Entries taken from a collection
[Start of section]

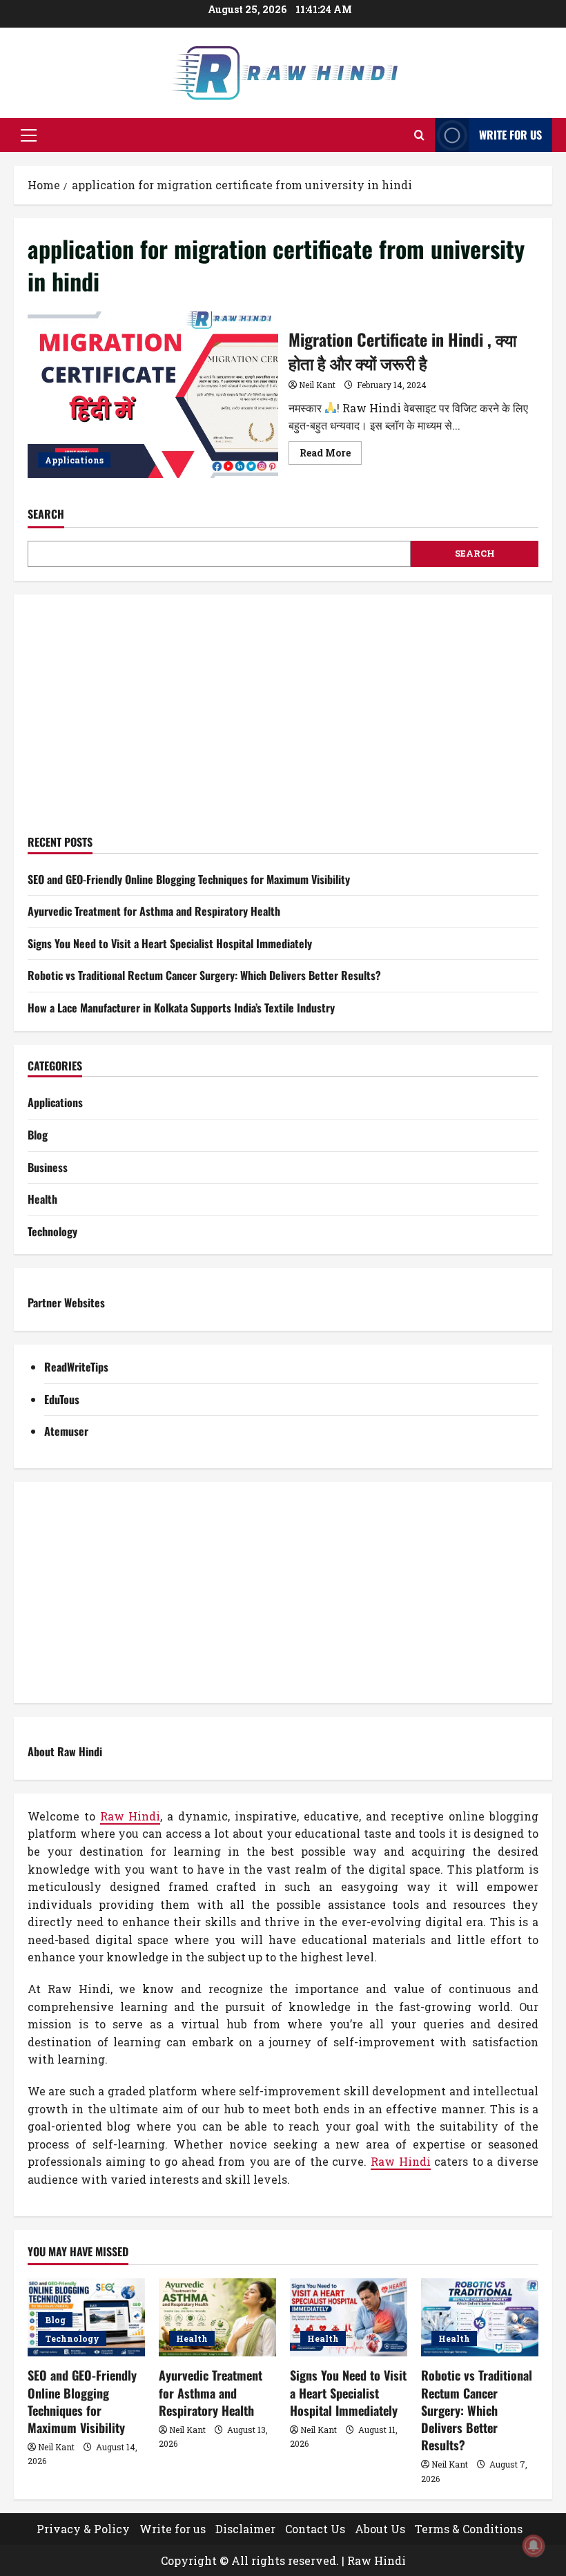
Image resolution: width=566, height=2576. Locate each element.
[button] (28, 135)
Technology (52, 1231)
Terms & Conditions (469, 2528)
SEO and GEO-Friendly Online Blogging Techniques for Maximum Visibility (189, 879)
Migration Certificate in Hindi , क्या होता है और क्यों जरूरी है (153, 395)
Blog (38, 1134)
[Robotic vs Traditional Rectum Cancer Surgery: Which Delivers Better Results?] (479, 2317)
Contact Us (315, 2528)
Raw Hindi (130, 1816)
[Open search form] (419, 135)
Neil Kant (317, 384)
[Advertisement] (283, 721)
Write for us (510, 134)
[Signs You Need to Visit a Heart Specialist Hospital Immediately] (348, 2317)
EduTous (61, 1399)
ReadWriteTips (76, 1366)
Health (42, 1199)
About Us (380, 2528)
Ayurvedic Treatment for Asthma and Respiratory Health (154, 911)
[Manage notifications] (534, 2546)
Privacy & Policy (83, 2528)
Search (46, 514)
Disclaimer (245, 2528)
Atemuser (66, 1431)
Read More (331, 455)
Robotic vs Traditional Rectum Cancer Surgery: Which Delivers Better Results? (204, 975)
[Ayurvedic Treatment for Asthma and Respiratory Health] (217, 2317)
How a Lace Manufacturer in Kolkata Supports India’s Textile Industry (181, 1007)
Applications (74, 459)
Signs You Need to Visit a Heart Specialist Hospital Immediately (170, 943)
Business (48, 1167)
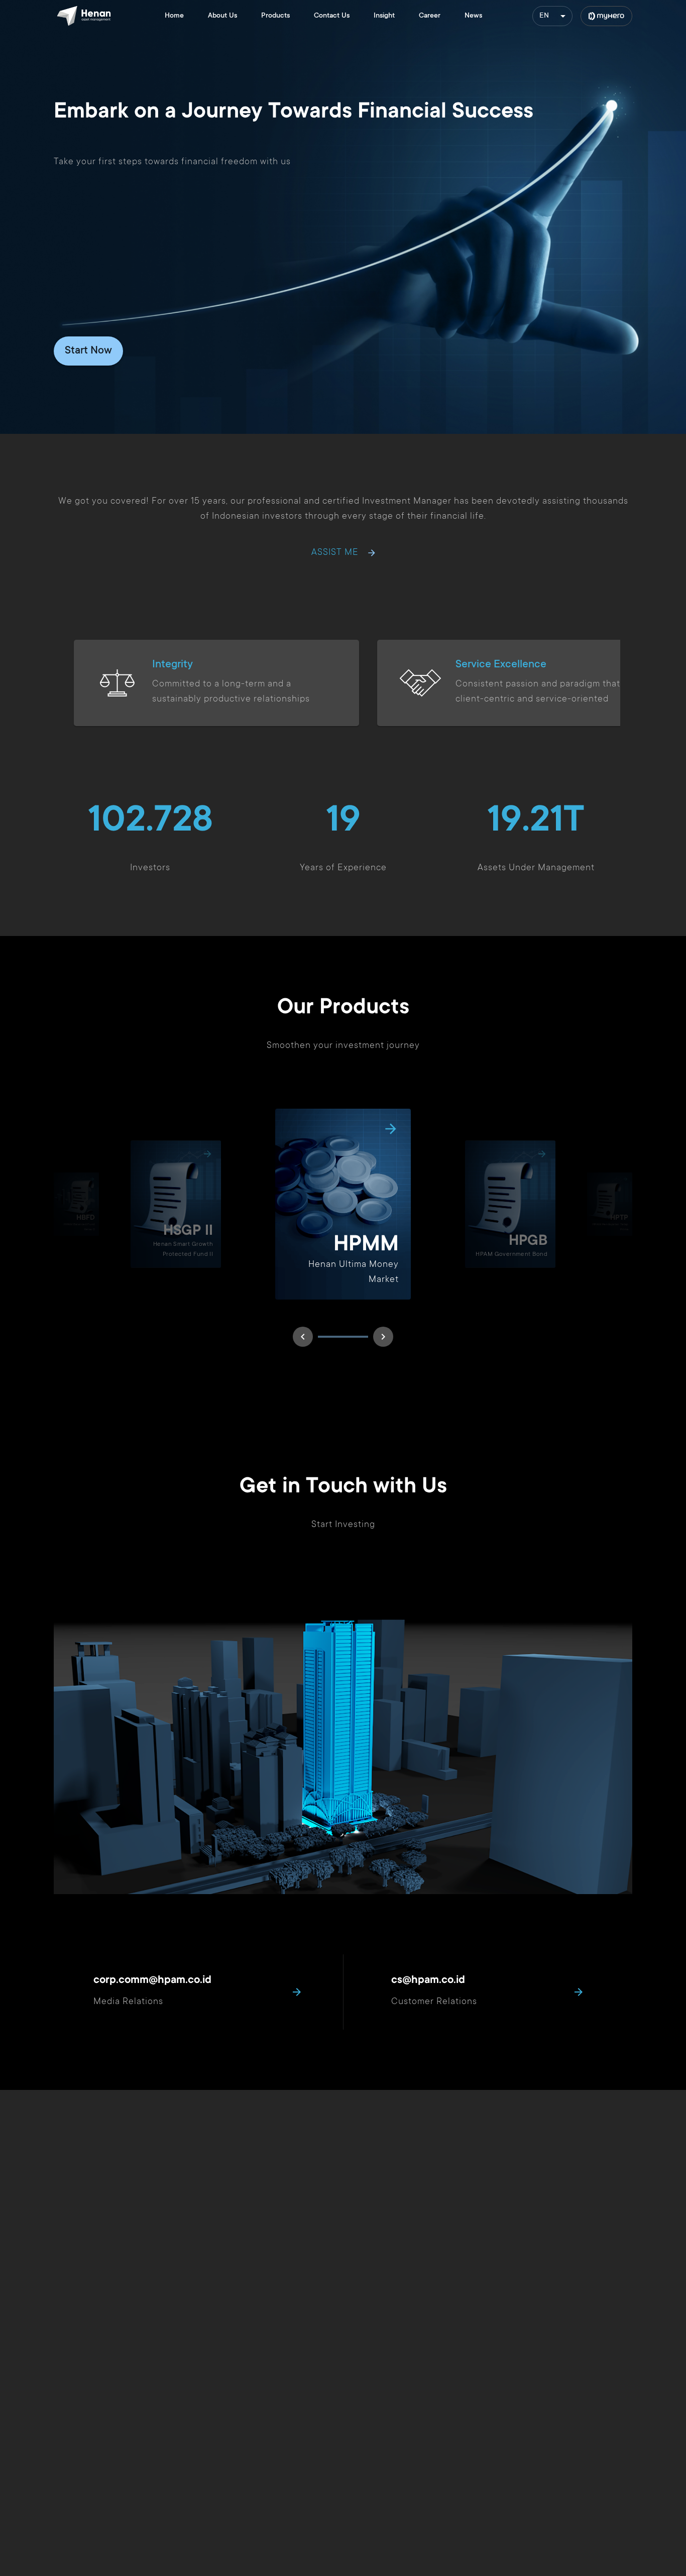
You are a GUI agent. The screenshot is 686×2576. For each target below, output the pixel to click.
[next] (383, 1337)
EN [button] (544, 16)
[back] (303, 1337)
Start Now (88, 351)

[End of section]
[Start of section]

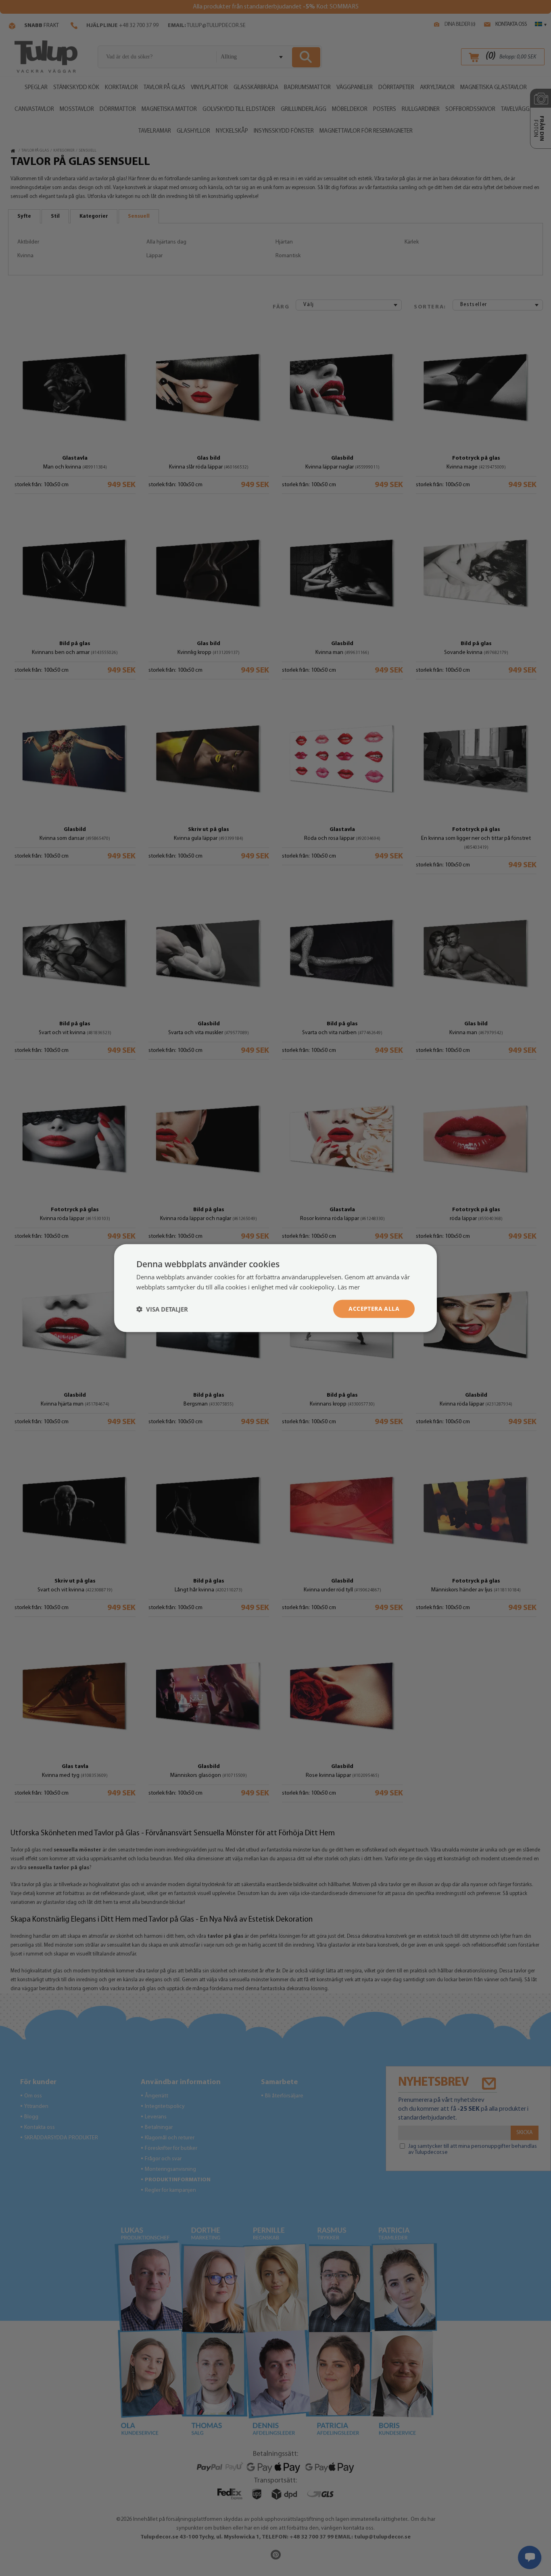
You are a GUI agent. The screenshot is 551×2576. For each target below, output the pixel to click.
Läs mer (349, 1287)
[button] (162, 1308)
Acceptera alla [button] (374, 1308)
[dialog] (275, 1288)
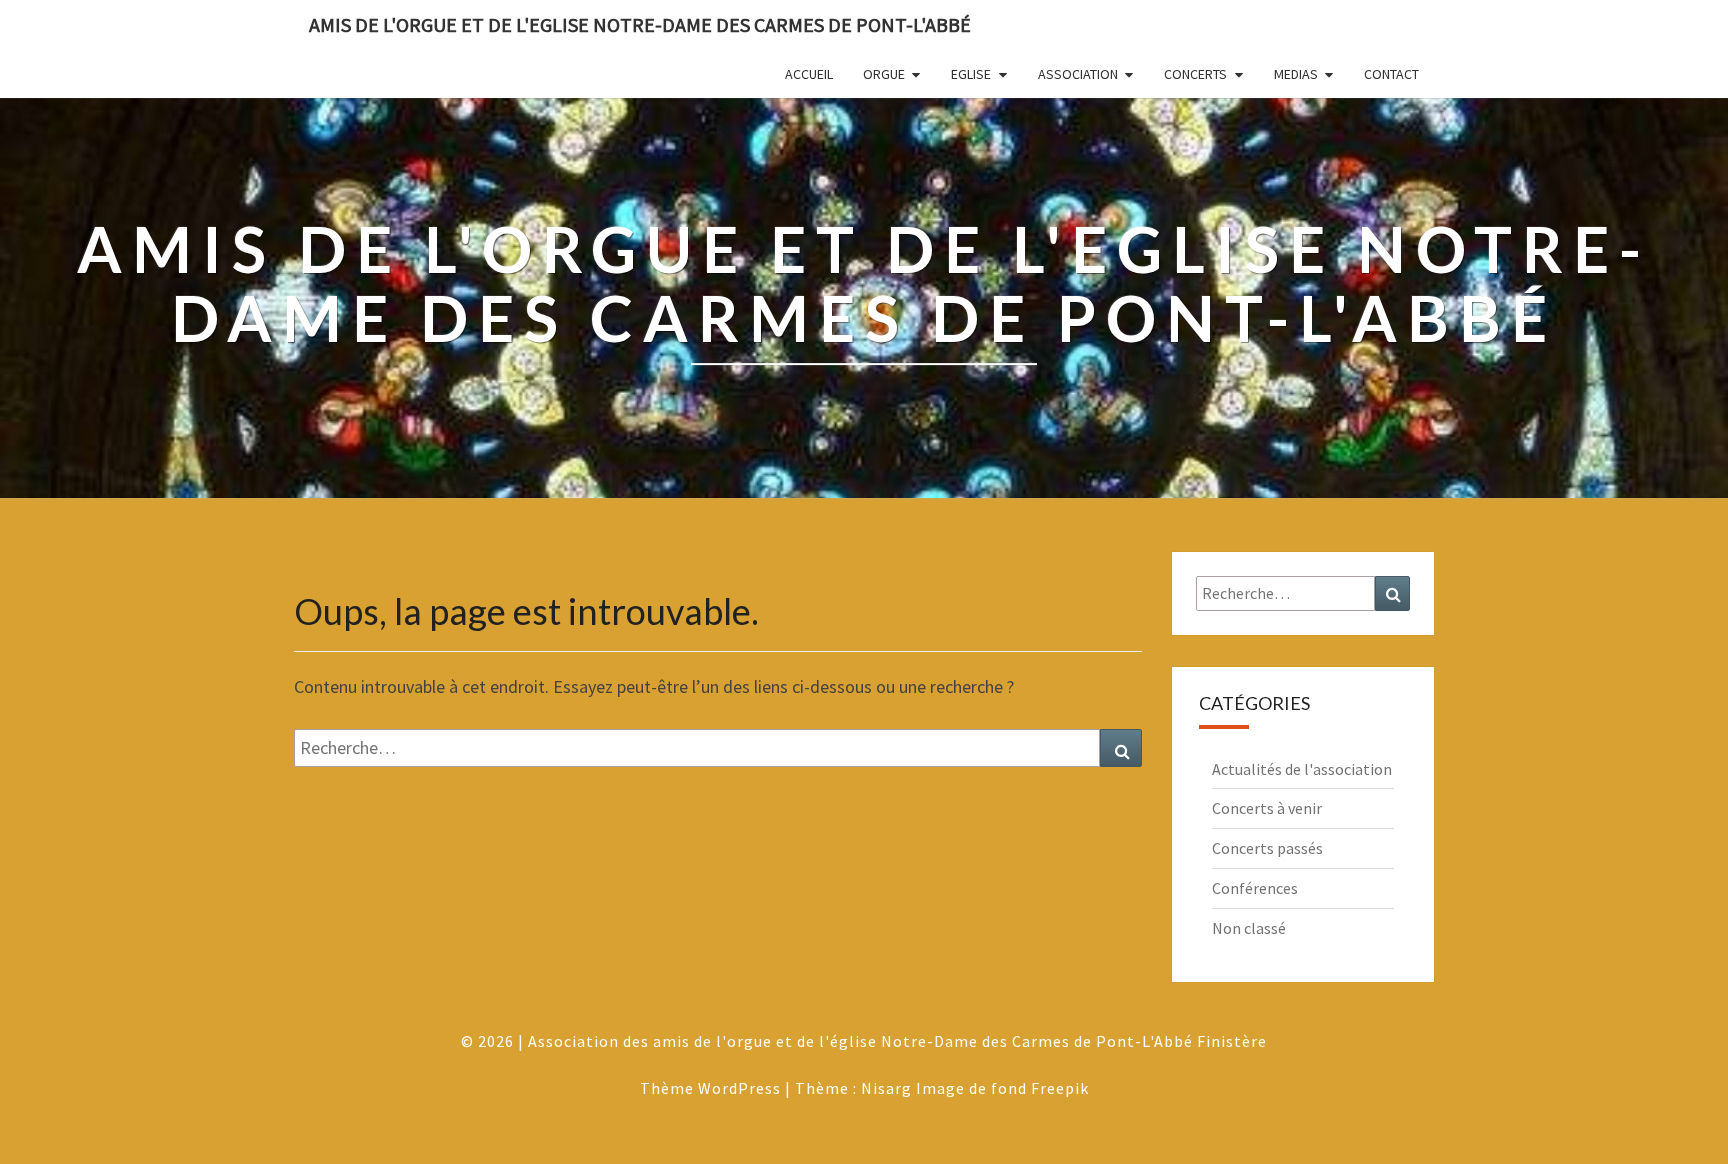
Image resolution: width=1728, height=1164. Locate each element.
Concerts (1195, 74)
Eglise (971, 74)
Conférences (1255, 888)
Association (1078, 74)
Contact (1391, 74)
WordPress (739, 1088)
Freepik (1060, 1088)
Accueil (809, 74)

[End of section]
[Start of section]

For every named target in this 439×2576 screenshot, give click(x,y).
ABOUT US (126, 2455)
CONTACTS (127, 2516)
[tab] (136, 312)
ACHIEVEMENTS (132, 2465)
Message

[End of section]

Problem details —
Only the lines above from the one with "Image resolution: width=566, height=2576." through the one with "Blog (38, 1134)" should be duplicated, character for character.

Reply to the task —
Image resolution: width=566, height=2576. Locate each element.
[button] (28, 135)
Technology (52, 1231)
Terms & Conditions (469, 2528)
SEO and GEO-Friendly Online Blogging Techniques for Maximum Visibility (189, 879)
Migration Certificate in Hindi , क्या होता है और क्यों जरूरी है (153, 395)
Blog (38, 1134)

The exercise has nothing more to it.